§ **WORK TO BE COMPLETED**: Although the records contain pictures, none belong in the copy: restate word for word only the lines from the one with "Screen dimensions: 1061x880" through the one with "This screenshot has width=490, height=254.", both included.

§ **DATA FOR THIS TASK**:
- - - -
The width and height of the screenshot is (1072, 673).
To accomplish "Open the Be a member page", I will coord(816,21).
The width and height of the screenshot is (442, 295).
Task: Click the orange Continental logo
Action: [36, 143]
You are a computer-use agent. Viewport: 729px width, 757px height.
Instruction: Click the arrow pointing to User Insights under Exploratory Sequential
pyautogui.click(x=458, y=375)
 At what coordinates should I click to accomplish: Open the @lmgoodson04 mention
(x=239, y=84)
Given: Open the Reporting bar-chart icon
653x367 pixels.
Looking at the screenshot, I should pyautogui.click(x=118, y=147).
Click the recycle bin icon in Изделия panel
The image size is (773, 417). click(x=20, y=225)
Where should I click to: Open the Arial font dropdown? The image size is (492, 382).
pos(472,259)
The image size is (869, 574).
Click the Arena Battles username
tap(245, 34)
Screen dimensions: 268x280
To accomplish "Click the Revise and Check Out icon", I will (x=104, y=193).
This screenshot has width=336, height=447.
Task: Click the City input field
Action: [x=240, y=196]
- - - -
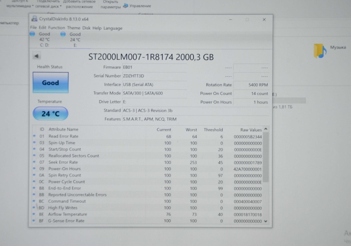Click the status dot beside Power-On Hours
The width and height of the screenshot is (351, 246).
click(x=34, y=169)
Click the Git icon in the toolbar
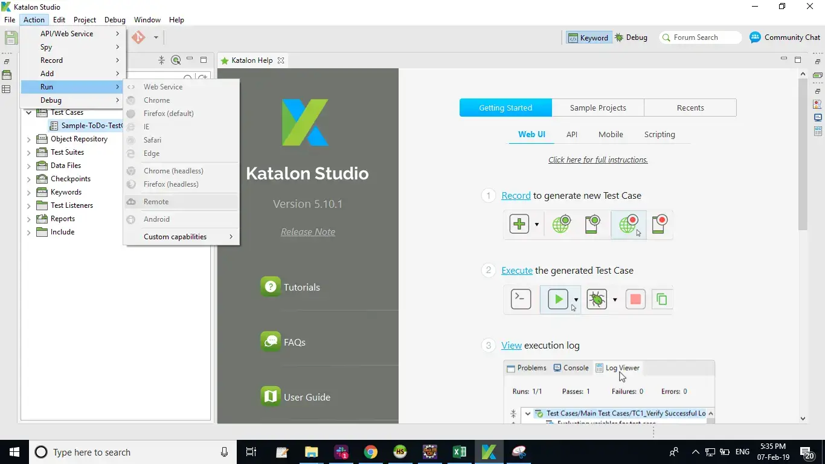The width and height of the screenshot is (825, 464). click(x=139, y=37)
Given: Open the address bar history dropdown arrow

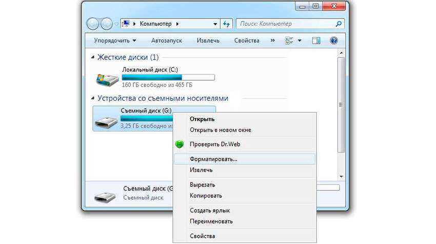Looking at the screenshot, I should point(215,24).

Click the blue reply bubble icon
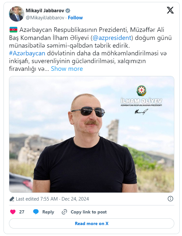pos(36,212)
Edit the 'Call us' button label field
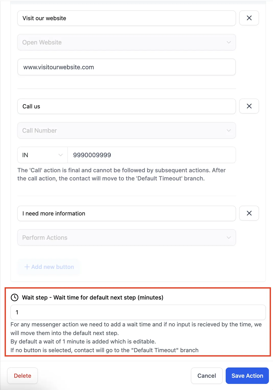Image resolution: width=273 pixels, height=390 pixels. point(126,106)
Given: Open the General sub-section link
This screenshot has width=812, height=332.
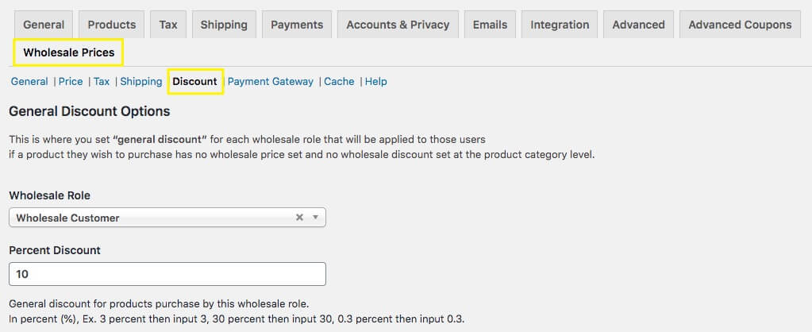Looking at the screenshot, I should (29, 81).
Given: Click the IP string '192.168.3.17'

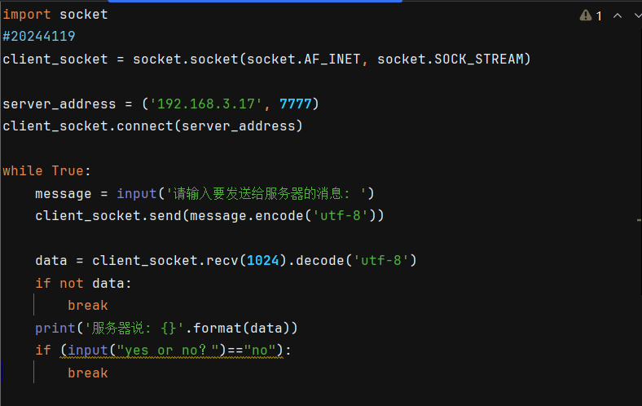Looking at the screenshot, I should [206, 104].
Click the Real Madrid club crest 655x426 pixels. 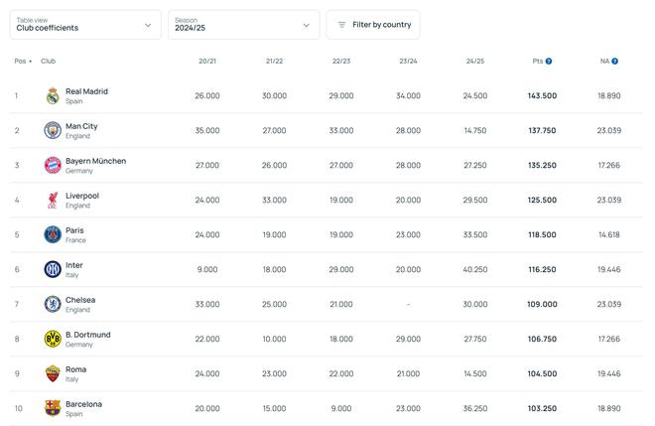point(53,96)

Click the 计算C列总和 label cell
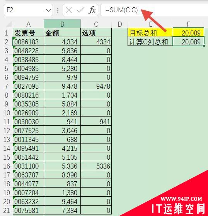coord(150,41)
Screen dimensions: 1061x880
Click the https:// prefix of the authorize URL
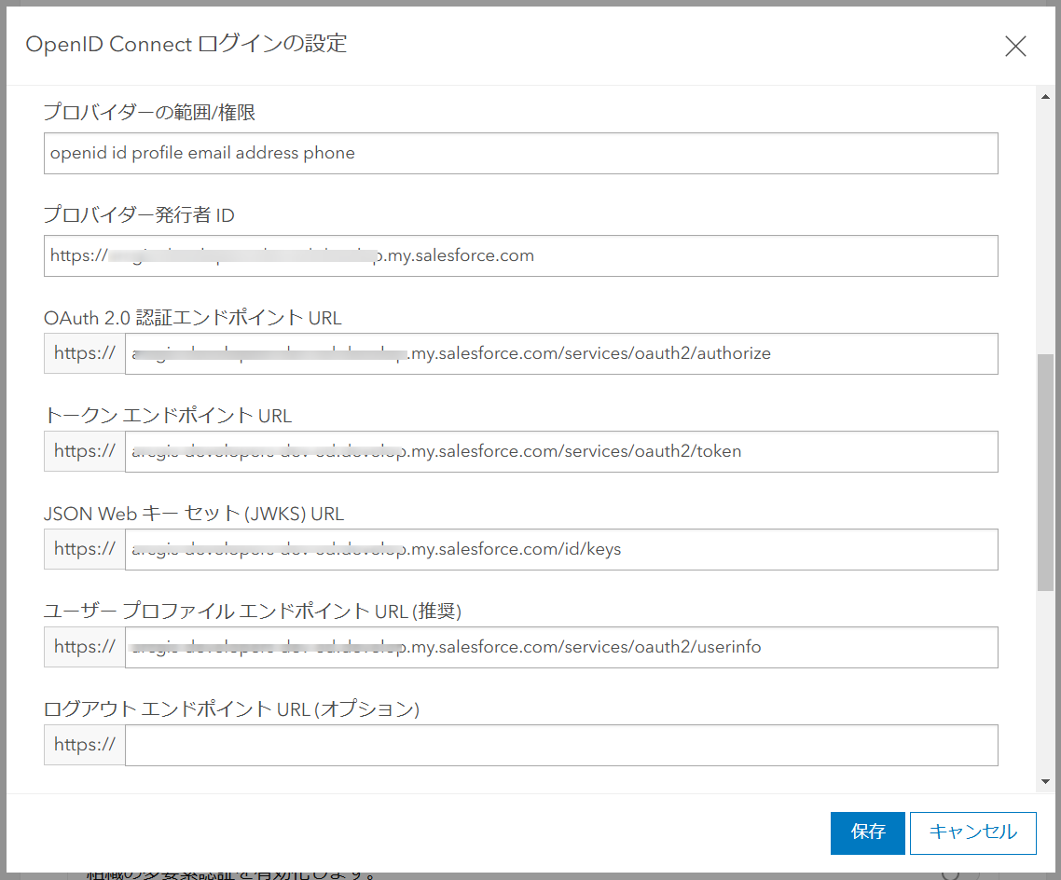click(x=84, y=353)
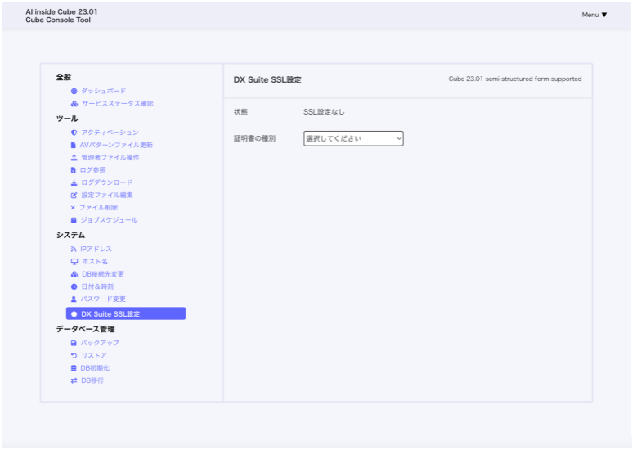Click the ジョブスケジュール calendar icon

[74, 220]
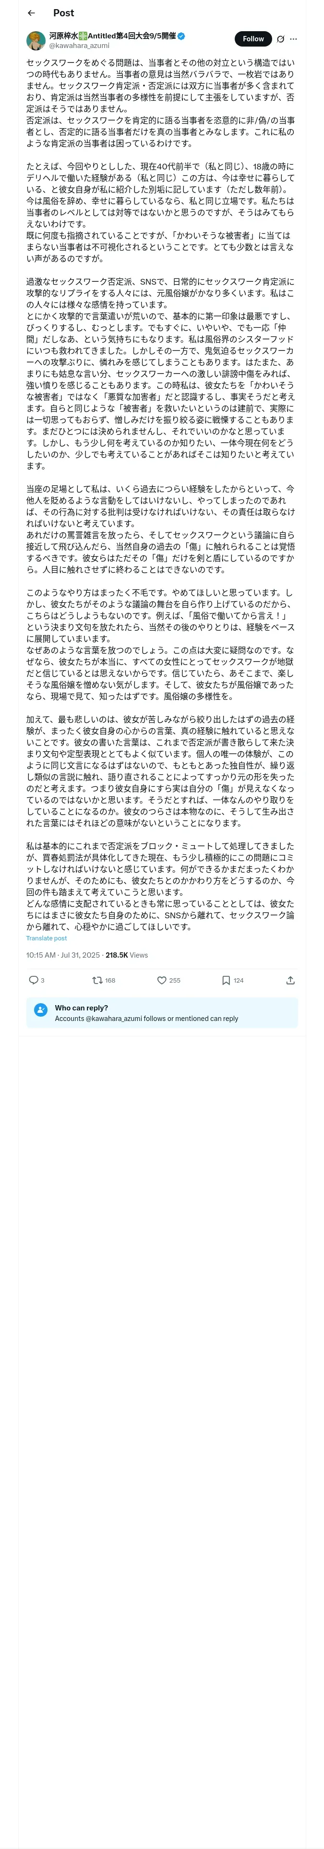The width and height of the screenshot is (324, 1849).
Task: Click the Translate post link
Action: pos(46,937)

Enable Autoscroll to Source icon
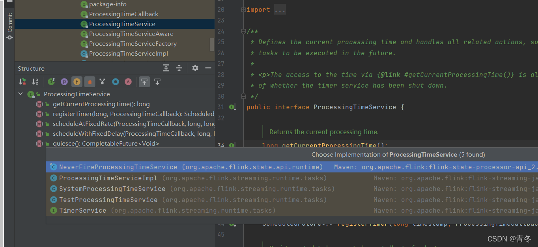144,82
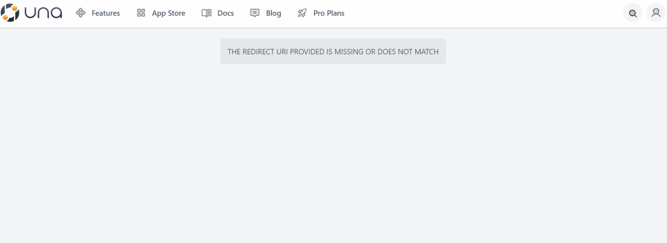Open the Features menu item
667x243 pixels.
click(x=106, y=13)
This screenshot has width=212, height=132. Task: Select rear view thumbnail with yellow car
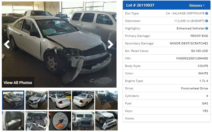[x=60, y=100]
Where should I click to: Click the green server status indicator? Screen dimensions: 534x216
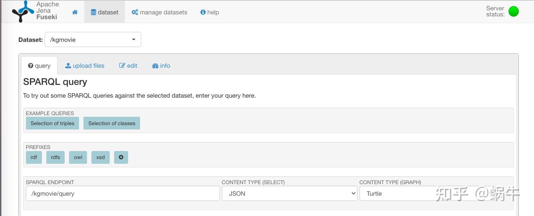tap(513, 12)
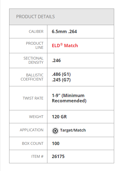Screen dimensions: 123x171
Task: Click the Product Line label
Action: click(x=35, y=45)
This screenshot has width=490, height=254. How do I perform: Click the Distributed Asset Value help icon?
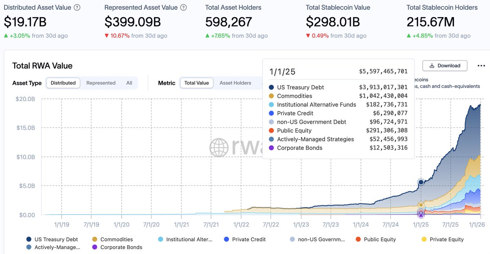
- - - -
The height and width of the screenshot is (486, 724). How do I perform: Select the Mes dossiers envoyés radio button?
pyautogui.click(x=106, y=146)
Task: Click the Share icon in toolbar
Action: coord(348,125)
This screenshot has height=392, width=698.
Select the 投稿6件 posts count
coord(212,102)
- - - -
§ **WRITTEN ANSWER**:
Screen dimensions: 1061x880
Click the https:// prefix of the authorize URL
click(x=84, y=353)
Click the ジョブスケジュール calendar icon

[74, 220]
The width and height of the screenshot is (324, 1849).
Task: Click the Translate post link
Action: pos(46,937)

Enable Autoscroll to Source icon
144,82
Open the Features menu item
667x243 pixels.
click(x=106, y=13)
This screenshot has width=212, height=132. Task: Select rear view thumbnail with yellow car
[x=60, y=100]
Where should I click to: Click the green server status indicator? Screen dimensions: 534x216
tap(513, 12)
Screen dimensions: 123x171
Task: Click the Product Line label
Action: click(x=35, y=45)
This screenshot has width=490, height=254. How do I perform: Click the Distributed Asset Value help icon?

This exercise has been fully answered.